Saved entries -
- Opening Delimiter -
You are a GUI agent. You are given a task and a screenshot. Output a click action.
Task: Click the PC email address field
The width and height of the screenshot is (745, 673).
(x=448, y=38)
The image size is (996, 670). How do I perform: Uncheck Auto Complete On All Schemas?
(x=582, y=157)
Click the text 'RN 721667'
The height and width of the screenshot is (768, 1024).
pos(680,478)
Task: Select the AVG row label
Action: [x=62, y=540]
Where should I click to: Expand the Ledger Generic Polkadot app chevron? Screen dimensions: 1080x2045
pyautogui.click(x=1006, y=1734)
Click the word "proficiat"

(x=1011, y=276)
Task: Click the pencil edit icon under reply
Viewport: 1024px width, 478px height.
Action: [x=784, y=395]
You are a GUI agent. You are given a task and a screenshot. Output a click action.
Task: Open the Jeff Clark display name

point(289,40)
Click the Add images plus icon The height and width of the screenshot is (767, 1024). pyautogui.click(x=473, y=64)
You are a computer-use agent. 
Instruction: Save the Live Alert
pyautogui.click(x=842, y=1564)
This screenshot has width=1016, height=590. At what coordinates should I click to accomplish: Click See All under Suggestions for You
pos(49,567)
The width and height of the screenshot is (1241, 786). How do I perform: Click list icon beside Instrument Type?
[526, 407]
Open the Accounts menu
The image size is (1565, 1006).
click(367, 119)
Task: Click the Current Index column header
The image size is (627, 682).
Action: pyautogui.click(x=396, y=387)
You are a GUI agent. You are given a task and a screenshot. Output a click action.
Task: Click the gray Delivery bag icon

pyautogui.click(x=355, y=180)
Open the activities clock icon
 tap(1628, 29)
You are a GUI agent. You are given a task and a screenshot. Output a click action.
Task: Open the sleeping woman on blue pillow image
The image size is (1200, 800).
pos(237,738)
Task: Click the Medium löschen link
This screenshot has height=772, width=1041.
- Closing Delimiter -
What the task asks - Each record, from first to last, should be returned verbatim.

Solved exercise -
You are a GUI agent. You are given a task and a screenshot. Output a click action.
Task: Click the PC email address field
The width and height of the screenshot is (745, 673).
(x=448, y=38)
The image size is (996, 670). How do I perform: Uncheck Auto Complete On All Schemas?
(x=582, y=157)
Click the text 'RN 721667'
The height and width of the screenshot is (768, 1024).
pos(680,478)
Task: Select the AVG row label
Action: [x=62, y=540]
Where should I click to: Expand the Ledger Generic Polkadot app chevron? Screen dimensions: 1080x2045
pyautogui.click(x=1006, y=1734)
Click the word "proficiat"

(x=1011, y=276)
Task: Click the pencil edit icon under reply
Viewport: 1024px width, 478px height.
Action: [x=784, y=395]
You are a GUI agent. You are given a task and a screenshot. Output a click action.
Task: Open the Jeff Clark display name

point(289,40)
Click the Add images plus icon The height and width of the screenshot is (767, 1024). pyautogui.click(x=473, y=64)
You are a computer-use agent. 
Instruction: Save the Live Alert
pyautogui.click(x=842, y=1564)
This screenshot has width=1016, height=590. At what coordinates should I click to accomplish: Click See All under Suggestions for You
pos(49,567)
The width and height of the screenshot is (1241, 786). How do I perform: Click list icon beside Instrument Type?
[526, 407]
Open the Accounts menu
The image size is (1565, 1006).
click(367, 119)
Task: Click the Current Index column header
The image size is (627, 682).
Action: pyautogui.click(x=396, y=387)
You are a GUI agent. You are given a task and a screenshot. Output a click action.
Task: Click the gray Delivery bag icon

pyautogui.click(x=355, y=180)
Open the activities clock icon
 tap(1628, 29)
You are a GUI agent. You are given a task and a screenshot. Output a click action.
Task: Open the sleeping woman on blue pillow image
The image size is (1200, 800).
pos(237,738)
Task: Click the Medium löschen link
This screenshot has height=772, width=1041.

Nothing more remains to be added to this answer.